Quick Summary
- Target’s Q4 adjusted earnings per share reached $2.44, surpassing the $2.16 Wall Street forecast
- Quarterly net sales decreased 1.5% to $30.5 billion; same-store sales dropped 2.5%
- The retailer anticipates 2% net sales growth for fiscal 2026 — marking its first yearly gain in three years
- Annual adjusted EPS outlook of $7.50–$8.50 exceeds analyst expectations, with a midpoint of $8 versus $7.63 consensus
- Newly appointed CEO Michael Fiddelke presented Target’s inaugural investor day, detailing turnaround initiatives
Shares of Target Corporation (TGT) soared 5.5% during premarket hours on Tuesday following the discount retailer’s fourth-quarter earnings beat and encouraging fiscal 2026 projections.
The Minneapolis-headquartered chain delivered Q4 adjusted earnings of $2.44 per share, significantly exceeding the $2.16 consensus estimate compiled by FactSet analysts.
Quarterly net sales totaled $30.5 billion, representing a 1.5% year-over-year decline that aligned with Wall Street forecasts. Same-store sales decreased 2.5%, marginally below the anticipated 2.4% drop.
Year-to-date through Tuesday, the stock had appreciated 16%, though it continues trading approximately 50% below its November 2021 record high.
The retail giant has endured several challenging years marked by merchandising errors, inadequate staffing levels, and controversy surrounding its diversity, equity, and inclusion initiatives — factors that have dampened both revenue performance and shareholder sentiment.
Charting a Growth Comeback
The most significant takeaway from Tuesday’s announcement was Target’s forward guidance. Management forecasts approximately 2% net sales expansion for fiscal 2026 — representing the company’s first positive annual change following three straight years of contraction.

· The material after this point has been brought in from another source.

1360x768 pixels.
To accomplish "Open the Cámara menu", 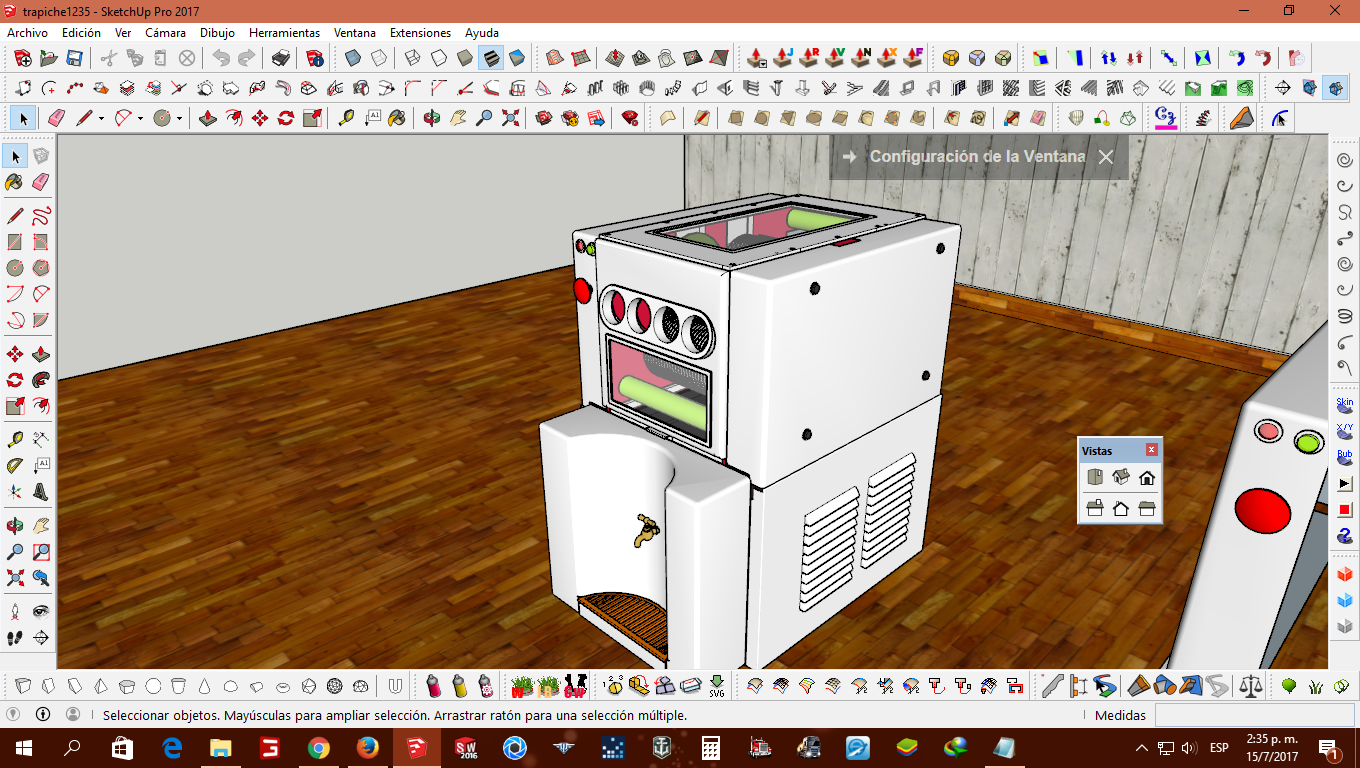I will tap(165, 32).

The retailer indicated it anticipates positive sales growth across all four quarters of the upcoming fiscal year. This outlook matched and marginally exceeded the 1.76% growth rate Wall Street had projected.
Full-year adjusted earnings per share guidance spans $7.50 to $8.50. The $8 midpoint surpasses the analyst consensus of $7.63.
Newly installed CEO Michael Fiddelke highlighted an encouraging early indicator: the company recorded positive sales growth during February, describing it as “an important milestone on our path back to growth.”
Fiddelke formally assumed the chief executive role on February 1, though his previous position as Chief Operating Officer provided continuity for the recovery effort. Recent strategic moves encompass executive team restructuring, artificial intelligence tool deployment, expanded beauty product offerings, and board of directors appointments.
Inaugural Investor Day Presentation
Target conducted its first investor day presentation under Fiddelke’s leadership on Tuesday afternoon, with the webcast commencing at 11:30 a.m. Eastern.
Wall Street analysts anticipated management would discuss store renovation blueprints, workforce allocation, merchandising objectives, digital commerce tactics, and technology capital expenditures.
A notable topic of interest: Target’s collaboration with Ulta Beauty, scheduled to conclude in August 2026. Market observers are seeking transparency regarding future arrangements.
The retailer has committed approximately $1 billion in incremental investment for 2026, allocated toward new store openings, existing location upgrades, and online platform enhancements.
Morgan Stanley analyst Simeon Gutman highlighted that Fiddelke confronts the difficult task of achieving a “balance between reinvestment and profitability” while persuading investors that an internal promotion can execute the transformation shareholders demand.
Discretionary merchandise segments including apparel and home goods represent roughly 30% of total annual revenue, yet have underperformed as shoppers curtail expenditures amid economic uncertainty.
Fiscal 2025 sales — the period concluding this past January — amounted to $104.8 billion, declining 1.7% compared to the previous year.